In [None]:
from google.colab import drive
drive.mount('/content/drive')

Mounted at /content/drive


In [None]:
pip install keras_tuner

In [None]:
import numpy as np
import pandas as pd
import os
from sklearn.preprocessing import MinMaxScaler, StandardScaler
from sklearn.metrics import mean_absolute_error, mean_squared_error
from sklearn.model_selection import TimeSeriesSplit
from keras.models import Sequential
from keras.layers import Conv1D, Dense, Flatten, Dropout, Input, MaxPooling1D
from keras.callbacks import EarlyStopping
from keras import utils
import keras_tuner as kt

utils.set_random_seed(42)

In [None]:
# Define Parameters
LOOKBACK = 24
HORIZON = 24
N_SPLITS = 4
BATCH_SIZE = 32
EPOCHS = 10
scaler = StandardScaler()

# Funcs

In [None]:
# Time series split function (Expanding Window)
def time_series_split(df, n_splits=N_SPLITS, test_size=0.2):
    df = df.sort_values('timestamp')
    test_split_index = int(len(df) * (1 - test_size))
    train_val_df = df.iloc[:test_split_index]
    test_df = df.iloc[test_split_index:]

    tscv = TimeSeriesSplit(n_splits=n_splits)
    splits = [(train_val_df.iloc[train_index], train_val_df.iloc[val_index]) for train_index, val_index in tscv.split(train_val_df)]
    return splits, test_df

In [None]:
# Sequence creation for univariate time series
def create_sequences(df, lookback=LOOKBACK, horizon=HORIZON):
    X, y, anomaly, cell_id = [], [], [], []
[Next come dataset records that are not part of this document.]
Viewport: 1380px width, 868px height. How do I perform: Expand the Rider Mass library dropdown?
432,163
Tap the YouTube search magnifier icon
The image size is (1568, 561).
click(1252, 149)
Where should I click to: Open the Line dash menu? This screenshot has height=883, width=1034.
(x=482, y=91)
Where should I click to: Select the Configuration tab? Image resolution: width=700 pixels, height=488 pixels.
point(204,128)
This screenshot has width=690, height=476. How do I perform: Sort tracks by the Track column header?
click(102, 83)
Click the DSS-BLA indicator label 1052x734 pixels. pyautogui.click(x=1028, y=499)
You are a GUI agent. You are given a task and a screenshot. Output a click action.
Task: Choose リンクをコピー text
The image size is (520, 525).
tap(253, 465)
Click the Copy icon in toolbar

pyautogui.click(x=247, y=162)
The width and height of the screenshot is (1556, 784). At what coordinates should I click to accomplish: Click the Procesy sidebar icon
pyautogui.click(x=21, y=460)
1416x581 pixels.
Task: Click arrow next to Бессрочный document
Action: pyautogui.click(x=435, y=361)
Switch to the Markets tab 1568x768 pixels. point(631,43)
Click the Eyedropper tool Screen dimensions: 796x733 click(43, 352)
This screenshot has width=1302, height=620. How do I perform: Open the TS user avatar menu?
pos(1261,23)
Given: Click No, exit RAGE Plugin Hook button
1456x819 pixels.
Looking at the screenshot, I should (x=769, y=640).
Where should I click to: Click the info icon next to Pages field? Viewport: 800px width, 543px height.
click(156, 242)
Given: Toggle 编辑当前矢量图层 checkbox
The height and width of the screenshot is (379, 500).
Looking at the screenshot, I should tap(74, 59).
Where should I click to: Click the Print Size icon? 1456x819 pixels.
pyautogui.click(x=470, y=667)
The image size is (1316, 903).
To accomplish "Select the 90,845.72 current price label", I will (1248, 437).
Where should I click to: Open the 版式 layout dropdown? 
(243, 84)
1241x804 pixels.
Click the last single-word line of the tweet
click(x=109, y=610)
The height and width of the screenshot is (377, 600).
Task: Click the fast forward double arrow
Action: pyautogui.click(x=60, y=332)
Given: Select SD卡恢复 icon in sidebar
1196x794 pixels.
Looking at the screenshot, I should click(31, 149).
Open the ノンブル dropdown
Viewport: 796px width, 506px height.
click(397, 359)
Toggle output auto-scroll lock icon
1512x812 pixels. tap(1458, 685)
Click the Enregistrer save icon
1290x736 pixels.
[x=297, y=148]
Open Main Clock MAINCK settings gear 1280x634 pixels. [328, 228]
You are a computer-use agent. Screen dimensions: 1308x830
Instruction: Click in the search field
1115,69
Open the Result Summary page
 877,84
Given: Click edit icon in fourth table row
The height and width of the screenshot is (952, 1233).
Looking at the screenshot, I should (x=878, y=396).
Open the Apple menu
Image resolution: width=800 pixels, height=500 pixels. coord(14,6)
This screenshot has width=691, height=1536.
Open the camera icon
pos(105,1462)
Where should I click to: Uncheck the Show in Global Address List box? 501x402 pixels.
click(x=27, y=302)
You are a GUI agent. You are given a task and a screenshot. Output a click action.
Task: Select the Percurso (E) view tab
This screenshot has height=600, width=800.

    # Loop through each unique cell in the dataset
    for cell in df['cell'].unique():
        # Filter the dataframe for the current cell only
        cell_df = df[df['cell'] == cell]

        # Generate sequences within this cell's data
        for i in range(lookback, len(cell_df) - horizon + 1):
            # Lookback sequence for minRSSI only (univariate)
            X_seq = cell_df.iloc[i - lookback:i][['minRSSI']].values
            # Target horizon sequence for minRSSI
            y_seq = cell_df.iloc[i:i + horizon]['minRSSI'].values
            # Anomaly sequences for later evaluation
            anomaly_seq = cell_df.iloc[i:i + horizon]['anomaly'].values
            # Cell ID for each sequence
            cell_seq = cell_df.iloc[i:i + horizon]['cell'].values

            # Append sequences to output lists
            X.append(X_seq)
            y.append(y_seq)
            anomaly.append(anomaly_seq)
            cell_id.append(cell_seq)

    # Convert lists to numpy arrays for model input
    return np.array(X), np.array(y), np.array(anomaly), np.array(cell_id)

In [None]:
def tune_hyperparameters_hyperband(X_train, y_train, param_grid, max_epochs=30):
    # Define model building function for Keras Tuner
    def build_tunable_1dcnn(hp):
        model = Sequential()
        model.add(Input(shape=(LOOKBACK, 1)))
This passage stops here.